- Your instructions: The records are to be restated in their entirety, word for word.

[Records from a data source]

◇ ◇ ◇ ◇

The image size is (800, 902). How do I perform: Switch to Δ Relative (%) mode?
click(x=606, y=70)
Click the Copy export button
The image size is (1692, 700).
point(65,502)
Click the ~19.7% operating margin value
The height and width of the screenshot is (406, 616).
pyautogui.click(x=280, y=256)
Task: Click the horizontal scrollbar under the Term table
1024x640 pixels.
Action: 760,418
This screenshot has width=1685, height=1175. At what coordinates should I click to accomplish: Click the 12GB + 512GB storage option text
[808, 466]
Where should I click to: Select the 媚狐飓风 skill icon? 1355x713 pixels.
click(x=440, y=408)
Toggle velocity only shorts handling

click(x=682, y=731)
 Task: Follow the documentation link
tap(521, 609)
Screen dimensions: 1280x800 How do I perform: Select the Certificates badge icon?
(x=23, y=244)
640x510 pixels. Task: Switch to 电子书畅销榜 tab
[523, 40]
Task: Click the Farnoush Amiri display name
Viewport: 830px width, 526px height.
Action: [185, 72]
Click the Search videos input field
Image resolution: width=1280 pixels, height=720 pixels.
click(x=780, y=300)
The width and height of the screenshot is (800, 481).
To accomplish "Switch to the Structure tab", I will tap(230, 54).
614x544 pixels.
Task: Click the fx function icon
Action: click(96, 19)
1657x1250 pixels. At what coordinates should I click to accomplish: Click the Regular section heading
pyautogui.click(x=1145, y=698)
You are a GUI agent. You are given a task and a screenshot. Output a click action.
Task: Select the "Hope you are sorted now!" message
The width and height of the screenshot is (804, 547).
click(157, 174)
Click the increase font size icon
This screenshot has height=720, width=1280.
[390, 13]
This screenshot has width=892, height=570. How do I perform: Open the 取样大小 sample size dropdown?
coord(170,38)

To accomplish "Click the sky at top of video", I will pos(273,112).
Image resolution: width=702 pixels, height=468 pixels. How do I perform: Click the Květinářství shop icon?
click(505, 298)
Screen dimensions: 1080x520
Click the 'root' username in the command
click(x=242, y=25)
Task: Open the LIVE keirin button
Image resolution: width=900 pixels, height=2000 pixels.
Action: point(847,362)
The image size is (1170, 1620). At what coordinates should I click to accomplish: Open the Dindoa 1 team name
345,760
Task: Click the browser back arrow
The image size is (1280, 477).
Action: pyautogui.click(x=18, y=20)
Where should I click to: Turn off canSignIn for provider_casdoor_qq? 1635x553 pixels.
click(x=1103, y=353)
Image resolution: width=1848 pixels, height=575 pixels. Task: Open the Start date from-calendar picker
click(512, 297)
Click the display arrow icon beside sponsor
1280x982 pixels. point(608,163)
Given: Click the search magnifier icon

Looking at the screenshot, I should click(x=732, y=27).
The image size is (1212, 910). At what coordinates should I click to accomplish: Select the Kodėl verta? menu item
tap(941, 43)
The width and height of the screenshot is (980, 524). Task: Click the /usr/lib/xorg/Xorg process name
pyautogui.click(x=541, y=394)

◇ ◇ ◇ ◇

- Solution for this exercise:
The image size is (800, 902). How do I perform: Switch to Δ Relative (%) mode?
click(x=606, y=70)
Click the Copy export button
The image size is (1692, 700).
point(65,502)
Click the ~19.7% operating margin value
The height and width of the screenshot is (406, 616).
pyautogui.click(x=280, y=256)
Task: Click the horizontal scrollbar under the Term table
1024x640 pixels.
Action: 760,418
This screenshot has width=1685, height=1175. At what coordinates should I click to accomplish: Click the 12GB + 512GB storage option text
[808, 466]
Where should I click to: Select the 媚狐飓风 skill icon? 1355x713 pixels.
click(x=440, y=408)
Toggle velocity only shorts handling

click(x=682, y=731)
 Task: Follow the documentation link
tap(521, 609)
Screen dimensions: 1280x800 How do I perform: Select the Certificates badge icon?
(x=23, y=244)
640x510 pixels. Task: Switch to 电子书畅销榜 tab
[523, 40]
Task: Click the Farnoush Amiri display name
Viewport: 830px width, 526px height.
Action: [185, 72]
Click the Search videos input field
Image resolution: width=1280 pixels, height=720 pixels.
click(x=780, y=300)
The width and height of the screenshot is (800, 481).
To accomplish "Switch to the Structure tab", I will tap(230, 54).
614x544 pixels.
Task: Click the fx function icon
Action: click(96, 19)
1657x1250 pixels. At what coordinates should I click to accomplish: Click the Regular section heading
pyautogui.click(x=1145, y=698)
You are a GUI agent. You are given a task and a screenshot. Output a click action.
Task: Select the "Hope you are sorted now!" message
The width and height of the screenshot is (804, 547).
click(157, 174)
Click the increase font size icon
This screenshot has height=720, width=1280.
[390, 13]
This screenshot has width=892, height=570. How do I perform: Open the 取样大小 sample size dropdown?
coord(170,38)

To accomplish "Click the sky at top of video", I will pos(273,112).
Image resolution: width=702 pixels, height=468 pixels. How do I perform: Click the Květinářství shop icon?
click(505, 298)
Screen dimensions: 1080x520
Click the 'root' username in the command
click(x=242, y=25)
Task: Open the LIVE keirin button
Image resolution: width=900 pixels, height=2000 pixels.
Action: point(847,362)
The image size is (1170, 1620). At what coordinates should I click to accomplish: Open the Dindoa 1 team name
345,760
Task: Click the browser back arrow
The image size is (1280, 477).
Action: pyautogui.click(x=18, y=20)
Where should I click to: Turn off canSignIn for provider_casdoor_qq? 1635x553 pixels.
click(x=1103, y=353)
Image resolution: width=1848 pixels, height=575 pixels. Task: Open the Start date from-calendar picker
click(512, 297)
Click the display arrow icon beside sponsor
1280x982 pixels. point(608,163)
Given: Click the search magnifier icon

Looking at the screenshot, I should click(x=732, y=27).
The image size is (1212, 910). At what coordinates should I click to accomplish: Select the Kodėl verta? menu item
tap(941, 43)
The width and height of the screenshot is (980, 524). Task: Click the /usr/lib/xorg/Xorg process name
pyautogui.click(x=541, y=394)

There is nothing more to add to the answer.